A security guard was injured in Jeddah, the statement confirmed.
In Nice, the attack on a church resulted in three deaths and several injuries. Among the victims was an elderly woman who was “virtually beheaded,” according to officials. Shortly after, an armed attacker was wounded and taken into custody by authorities after a confrontation with police outside Nice’s Notre Dame Church.
Responding to the incident on Thursday, French President Emmanuel Macron said: “If we are attacked once again it is for the values which are ours: freedom, for the possibility on our soil to believe freely and not to give in to any spirit of terror”.
“I say it with great clarity once again today: we won’t surrender anything,” he added.
Though authorities did not release any information about the suspect’s ethnicity, background, or religious affiliation, Nice Mayor Christian Estrosi said the suspect had “repeated endlessly ‘Allahu Akbar’ (God is greatest),” according to the BBC.
“He cried ‘Allah Akbar!’ over and over, even after he was injured,” Estrosi said, referring to the attacker. “The meaning of his gesture left no doubt.”
Shortly after the incident in Nice, Macron said 7,000 troops will be sent to protect schools and religious sites, a move that was questioned by watchers who said the same swift response was not extended to the Muslim community after several Islamophobic attacks in the country this week.
The latest developments comes amid rising tension between France and the Muslim world after the killing of a teacher who showed his class caricatures of the Prophet Muhammad, leading to global uproar.
French authorities responded with a large-scale crackdown on Islamic entities in the country, raiding more than 50 mosques and associations.

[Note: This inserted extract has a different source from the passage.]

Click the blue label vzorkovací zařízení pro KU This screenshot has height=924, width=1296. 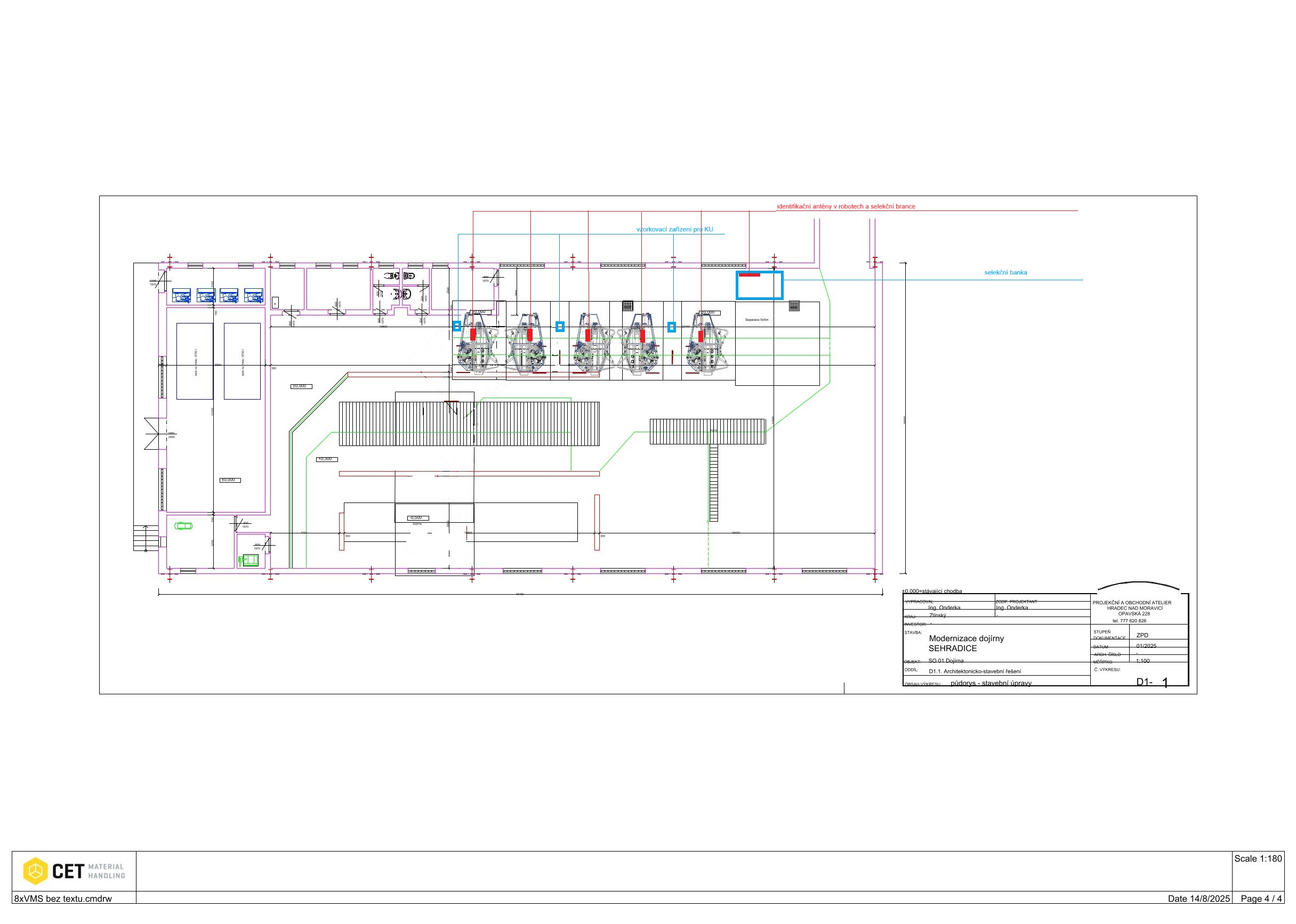(x=674, y=229)
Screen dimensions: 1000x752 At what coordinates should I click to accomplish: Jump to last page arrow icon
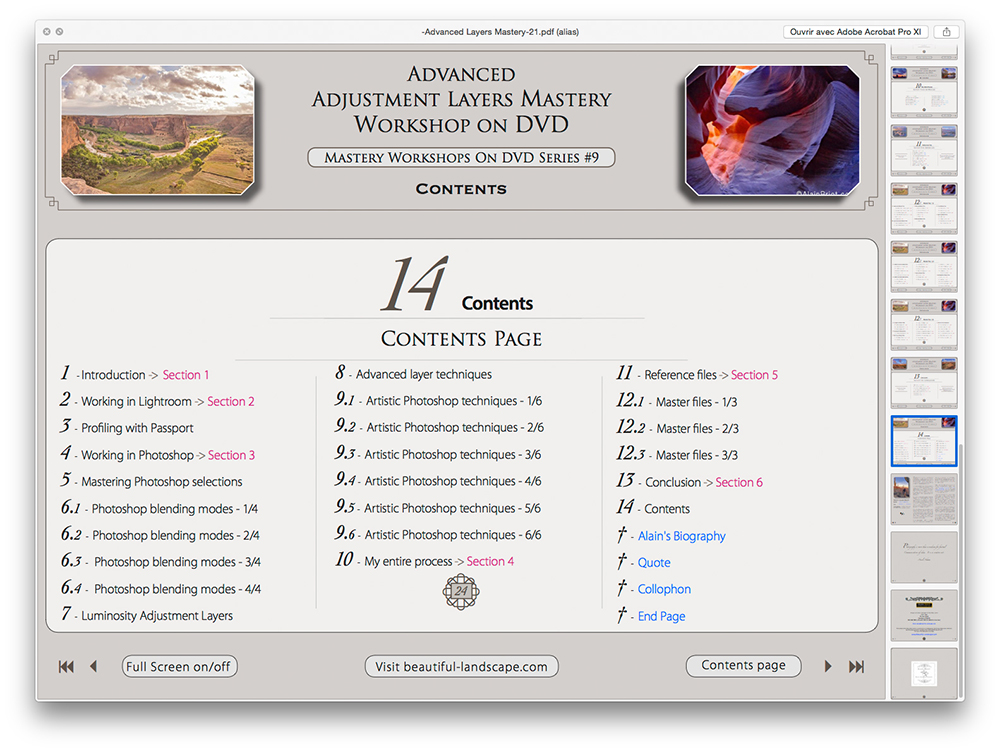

The French magazine at the centre of the cartoon controversy, Charlie Hebdo, republished the offensive caricatures of Islam’s Prophet Muhammad and Macron affirmed his country would “not give up cartoons.” He has also refused to condemn the magazine’s decision, vowing measures against what he called “Islamic separatism.”
Earlier, Macron sparked outrage for describing Islam as a religion “in crisis” worldwide.
As a response, Muslims around the world launched a virtual campaign to condemn France’s Islamophobia, calling for a boycott of French products. Protesters have also taken to the streets in capitals around the world to denounce the ongoing provocation.
Just days later, France called on leaders in the Arab and Muslim world to stop “baseless” calls for boycott in their countries.
The Organisation of Islamic Cooperation (OIC), the second-largest inter-governmental body after the United Nations, slammed France’s anti-Muslim rhetoric.
“We condemn the constant systematic attack on the feelings of Muslims by insulting the religious symbols represented by the person of the Prophet Muhammad,” an OIC statement read.